Re: Reminder: pending discussion "membership" (pending discussion on ACTION-350)

I agree with Michael and Dave that frames and #/## go hand in hand.
However, instead of Dave's suggestion:

>    Core  -->  BLD  -->  BLD + OO
>       |
>       `---->  PRD

I would suggest defining a BLD profile, BLD-OO:

   Core  -->  BLD-OO  -->  BLD
      |
      `---->  PRD

> Presumably BLD + OO is pretty much an F-Logic dialect. I suggest that 
> this is a phase 2 dialect.

Also, since BLD (with OO) is mostly specified, I would rather keep it in
phase 1. Defining BLD-OO is then much simpler (as turned out to be with Core).

Regards,
Igor

Dave Reynolds wrote:
> 
> Michael Kifer wrote:
> 
>> The reason for having # and ## is that if we introduced frames then we
>> should complete the cycle and define the most basic object-oriented
>> concepts as first class citizens (at the cost of only a few lines in the
>> document). Namely, class membership and hierarchies.  This will allow to
>> round-trip important classes of object-oriented rule-sets.
>>
>> What was the reason to include frames if not to allow object-oriented
>> round-tripping? After all, all these things are syntactic sugars. An
>> alternative would be to define a bare-bones Datalog and let other people
>> worry about embedding their languages into Datalog.
> 
> I think that is a good basis for reframing the discussion.

-------

**GOALS:**
**1.** Answer these questions about the email on membership:
(a) What profile does Igor propose defining instead of following Dave's suggestion?
(b) What does Dave presume BLD + OO to be pretty much?
(c) According to Michael Kifer, which basic object-oriented concepts would # and ## make first class citizens?
**2.** Pick up the email on membership after its final line and continue it in the same quoted style.
The material after this point is separate from the email on membership.

**RAW DATA:**
-------

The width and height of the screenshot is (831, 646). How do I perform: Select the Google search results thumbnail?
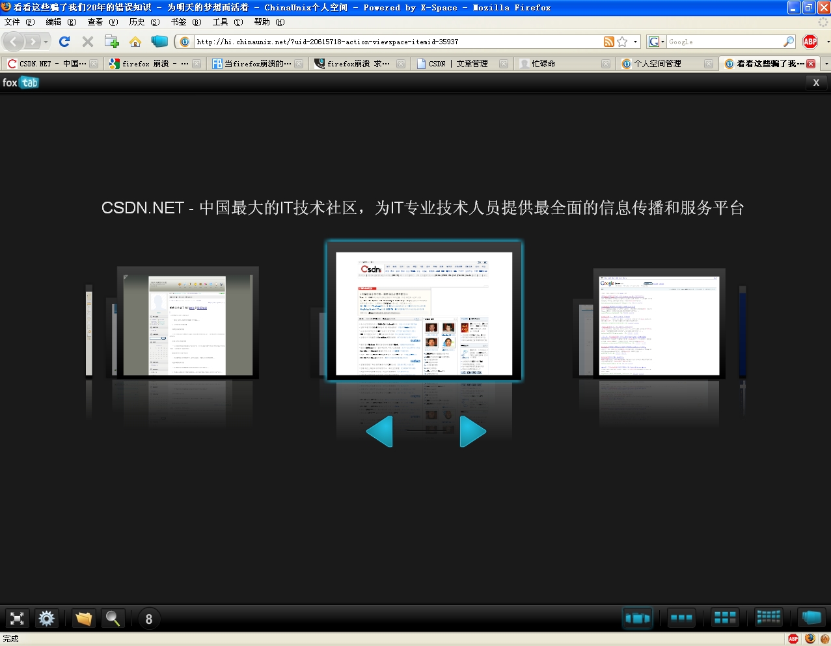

-------

**ANSWERS:**
**1.**
(a) A BLD profile called BLD-OO.
(b) An F-Logic dialect.
(c) Class membership and hierarchies.

**2.**
> 
> Apart from F-logic are there other object-oriented logic rule languages, 
> and thus a case for RIF supporting inter-operation between them?  If the 
> answer is yes then I suggest that should be a separate dialect which 
> would include frames, #/## and presumably the domain/range declarations 
> that Michael previously proposed. We would then have:
> 
>    Core  -->  BLD  -->  BLD + OO
>       |
>       `---->  PRD
> 
> Presumably BLD + OO is pretty much an F-Logic dialect. I suggest that 
> this is a phase 2 dialect.
> 
> The question then is whether frames are needed in Core or in BLD or 
> whether, given Michael's argument that it makes little sense to have 
> them on their own, it would be better to remove them.
> 
> Currently frames are used as the basis of the RDF embedding. This is 
> simply syntactic sugar and we could drop frames and introduce a three 
> place predicate rif:frame(s, p, o) for the RDF embedding to use instead.
> 
> One question would then be what parts of the OO extension are needed in 
> PRD. Does PRD need frames or would a simple predicate suffice?
> 
> 
> As an aside I think this example highlights a problem we have with our 
> linear notion of extension. The OO extension is just one example of a 
> component which might be wanted in multiple dialects. An extensibility 
> notion that is more like "mixins" than "extensions" might be better - 
> but not in the remaining time!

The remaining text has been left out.